Exercise brief |
Would you copy each line of the data below that has "Expand"?

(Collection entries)

⁂

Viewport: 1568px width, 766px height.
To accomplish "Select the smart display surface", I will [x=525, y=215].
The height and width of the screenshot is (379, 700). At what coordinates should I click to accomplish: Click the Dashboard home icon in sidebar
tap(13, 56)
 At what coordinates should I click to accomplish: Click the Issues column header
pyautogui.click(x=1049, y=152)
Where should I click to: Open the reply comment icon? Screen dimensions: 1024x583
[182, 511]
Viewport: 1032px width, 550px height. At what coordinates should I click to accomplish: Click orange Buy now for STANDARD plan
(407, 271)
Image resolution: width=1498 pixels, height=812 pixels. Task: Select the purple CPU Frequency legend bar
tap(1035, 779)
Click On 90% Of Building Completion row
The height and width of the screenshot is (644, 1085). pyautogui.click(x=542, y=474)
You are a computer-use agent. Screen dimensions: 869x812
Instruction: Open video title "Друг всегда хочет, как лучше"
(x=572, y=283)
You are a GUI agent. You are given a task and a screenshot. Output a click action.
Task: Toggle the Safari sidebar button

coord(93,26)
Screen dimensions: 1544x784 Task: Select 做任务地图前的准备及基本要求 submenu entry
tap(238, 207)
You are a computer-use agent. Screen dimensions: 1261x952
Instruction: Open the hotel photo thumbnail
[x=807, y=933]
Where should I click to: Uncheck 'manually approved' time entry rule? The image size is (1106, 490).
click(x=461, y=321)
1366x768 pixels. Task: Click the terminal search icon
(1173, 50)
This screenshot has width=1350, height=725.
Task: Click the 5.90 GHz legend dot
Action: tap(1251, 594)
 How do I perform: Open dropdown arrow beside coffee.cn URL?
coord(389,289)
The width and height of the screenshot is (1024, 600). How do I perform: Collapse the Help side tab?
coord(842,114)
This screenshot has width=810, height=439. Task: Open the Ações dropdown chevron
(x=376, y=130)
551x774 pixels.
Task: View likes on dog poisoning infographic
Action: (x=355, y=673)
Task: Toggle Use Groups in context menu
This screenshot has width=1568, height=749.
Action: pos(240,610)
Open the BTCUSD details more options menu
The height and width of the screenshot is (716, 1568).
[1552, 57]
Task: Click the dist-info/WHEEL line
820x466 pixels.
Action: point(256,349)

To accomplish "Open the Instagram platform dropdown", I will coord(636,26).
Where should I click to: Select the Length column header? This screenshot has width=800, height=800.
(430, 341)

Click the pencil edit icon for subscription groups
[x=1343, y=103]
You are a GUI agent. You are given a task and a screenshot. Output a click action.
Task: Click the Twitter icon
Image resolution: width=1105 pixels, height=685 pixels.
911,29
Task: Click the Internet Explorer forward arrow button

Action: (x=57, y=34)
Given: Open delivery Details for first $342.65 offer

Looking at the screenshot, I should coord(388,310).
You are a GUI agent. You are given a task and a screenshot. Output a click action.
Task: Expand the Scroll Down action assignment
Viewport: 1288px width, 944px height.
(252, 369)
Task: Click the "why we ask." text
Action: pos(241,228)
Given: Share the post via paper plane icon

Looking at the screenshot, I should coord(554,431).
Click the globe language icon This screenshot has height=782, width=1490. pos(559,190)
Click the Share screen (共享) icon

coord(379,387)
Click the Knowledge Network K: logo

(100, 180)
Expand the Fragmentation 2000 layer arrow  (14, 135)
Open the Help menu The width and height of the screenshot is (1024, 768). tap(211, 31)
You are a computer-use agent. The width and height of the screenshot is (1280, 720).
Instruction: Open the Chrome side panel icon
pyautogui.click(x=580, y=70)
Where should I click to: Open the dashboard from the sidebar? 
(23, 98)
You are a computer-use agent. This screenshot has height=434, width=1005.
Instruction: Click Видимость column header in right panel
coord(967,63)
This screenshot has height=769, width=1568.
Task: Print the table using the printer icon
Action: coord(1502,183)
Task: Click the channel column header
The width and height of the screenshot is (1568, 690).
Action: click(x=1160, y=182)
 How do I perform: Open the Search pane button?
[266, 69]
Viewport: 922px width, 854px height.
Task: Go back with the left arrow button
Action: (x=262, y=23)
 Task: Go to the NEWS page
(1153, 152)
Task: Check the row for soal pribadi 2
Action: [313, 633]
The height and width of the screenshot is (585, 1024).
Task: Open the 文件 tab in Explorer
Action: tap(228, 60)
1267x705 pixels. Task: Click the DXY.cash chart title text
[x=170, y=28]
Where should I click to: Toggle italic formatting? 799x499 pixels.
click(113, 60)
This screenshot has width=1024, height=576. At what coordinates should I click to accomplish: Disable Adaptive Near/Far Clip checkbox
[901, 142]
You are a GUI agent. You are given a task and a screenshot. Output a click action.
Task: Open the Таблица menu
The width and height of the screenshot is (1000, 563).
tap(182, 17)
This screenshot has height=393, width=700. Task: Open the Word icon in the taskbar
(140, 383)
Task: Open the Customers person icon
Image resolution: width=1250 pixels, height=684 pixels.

⁂

Solution for this exercise |
Task: Expand the Scroll Down action assignment
Expand the Fragmentation 2000 layer arrow  (14, 135)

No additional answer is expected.